Reimagining the Codebase
Dear Data Teams,
In a world where you’re expected to derive insights, support business logic, and drive innovation, we understand the unique challenges you face with existing codebases.
Data teams need specialized platforms for their code processes. JupyterHub offers a dedicated IDE for data teams. However, there is unfortunately no suitable codebase for the code processes after the IDE.
We believe that data teams need a dedicated codebase. Because accumulating know-how related to your code in data teams is very difficult. After conducting many experiments, you need to run many processes (configuration, packaging, etc.) while sending your work outputs to the codebase in a reusable way.
As a result of hundreds of interviews we conducted, we discovered that data teams struggle with collaborative work. The reason data teams struggle with collaborative work was not because of their poor development skills, but because the codebase systems they used were designed for developers.
Based on the interviews we conducted, we developed principles for a new codebase for data teams:
It should be IDE-agnostic
The codebase should support the ipynb notebooks that data teams work with without requiring any additional tools. Data teams should be able to share their functions without changing their working environments.
It should be easy to use
Traditional codebases are made for developers, and working collaboratively on these codebases requires high development knowledge. However, the main job of data teams is to extract insights from appropriate data and support business logic. Data teams are not developers, they only need to do development as part of their job. We believe that the codebase should inherently support collaborative work. It should solve configurations, packaging, and many other things in the background by default.
Codes should be stored in a portable, shareable, and reusable way
Each software piece should be able to run on its own and be easily transferred. The codebase should automatically handle configurations and package dependencies when sending codes, and when loaded by someone else, it should work just like a dockerized component. This way, data teams can easily share and reuse their functions across different environments.

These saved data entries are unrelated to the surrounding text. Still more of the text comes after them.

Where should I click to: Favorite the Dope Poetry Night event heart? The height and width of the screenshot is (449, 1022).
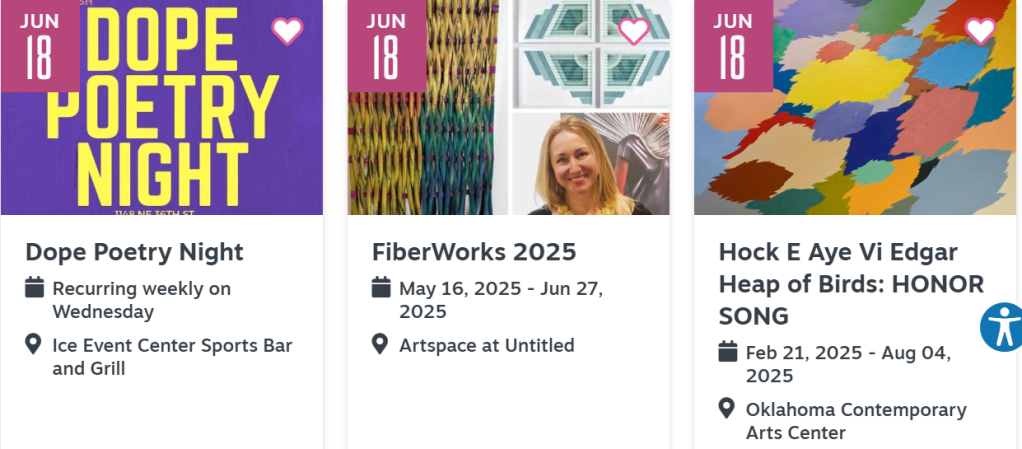tap(287, 31)
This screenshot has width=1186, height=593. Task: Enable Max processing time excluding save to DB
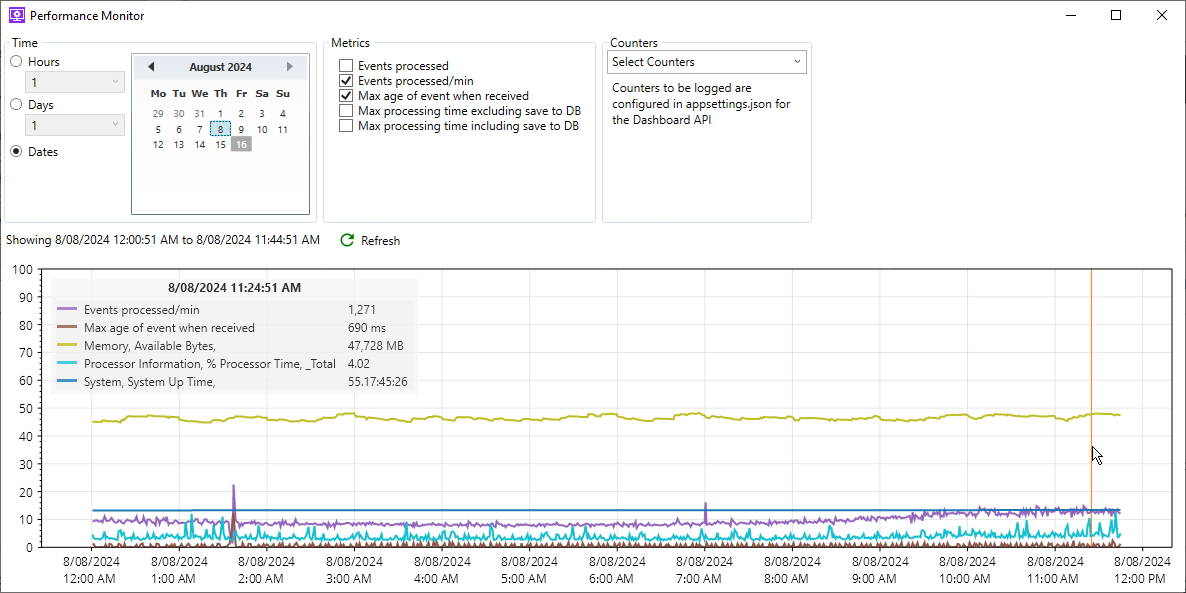click(x=347, y=111)
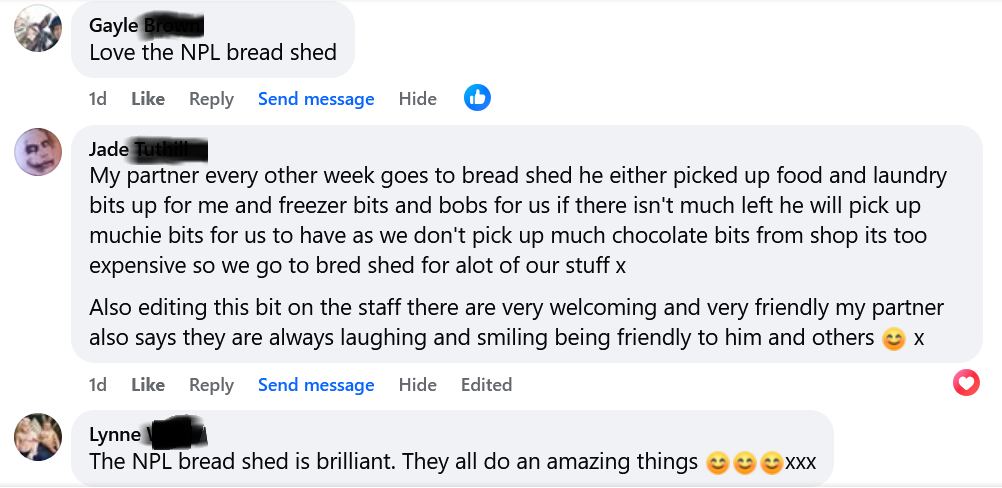
Task: Send message to Jade
Action: 316,385
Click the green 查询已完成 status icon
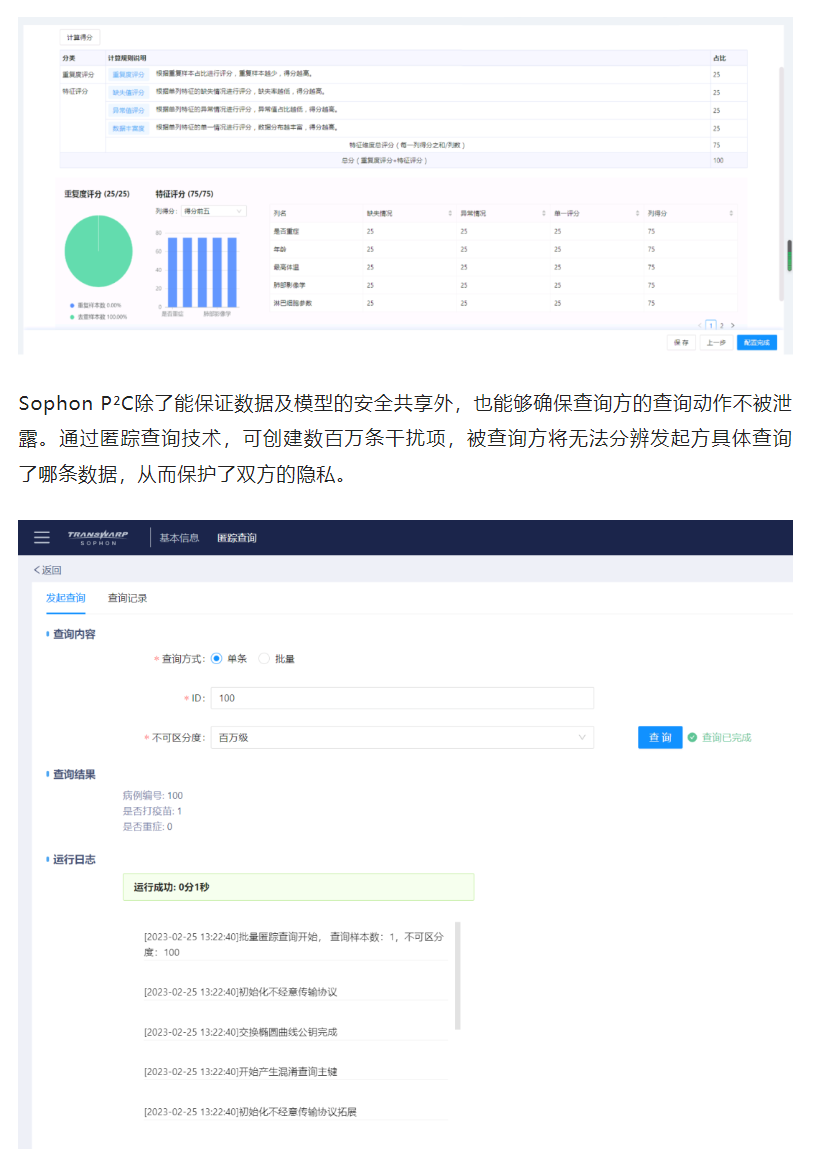Image resolution: width=822 pixels, height=1159 pixels. pos(692,738)

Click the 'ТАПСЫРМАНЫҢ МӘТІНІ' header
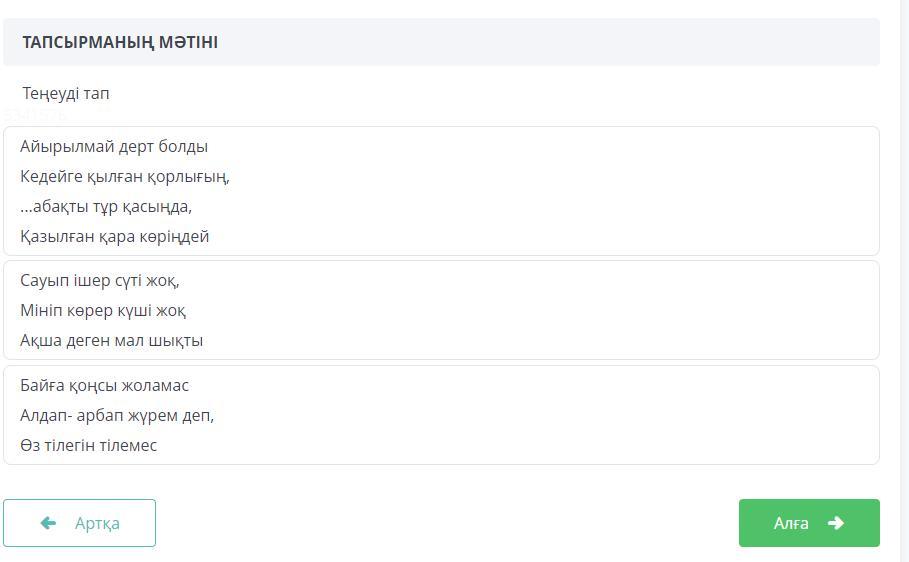120,42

The codebase should be able to present the data it holds in a meaningful way
The codebase should be able to store user statistics, static and dynamic dependency analyses, and hardware data from runtime.
The codebase should host artificial intelligence agents
The codebase should have an internal LLM and teams of agents that will execute various tasks, automate processes, and improve codes. The codebase should have an internal playground environment. This environment should facilitate testing and trying new ideas by the agents in the codebase and developers. The codebase should be able to write details that need to be explained by humans (commit messages and release notes) in a fully automated manner, and also establish relationships between them.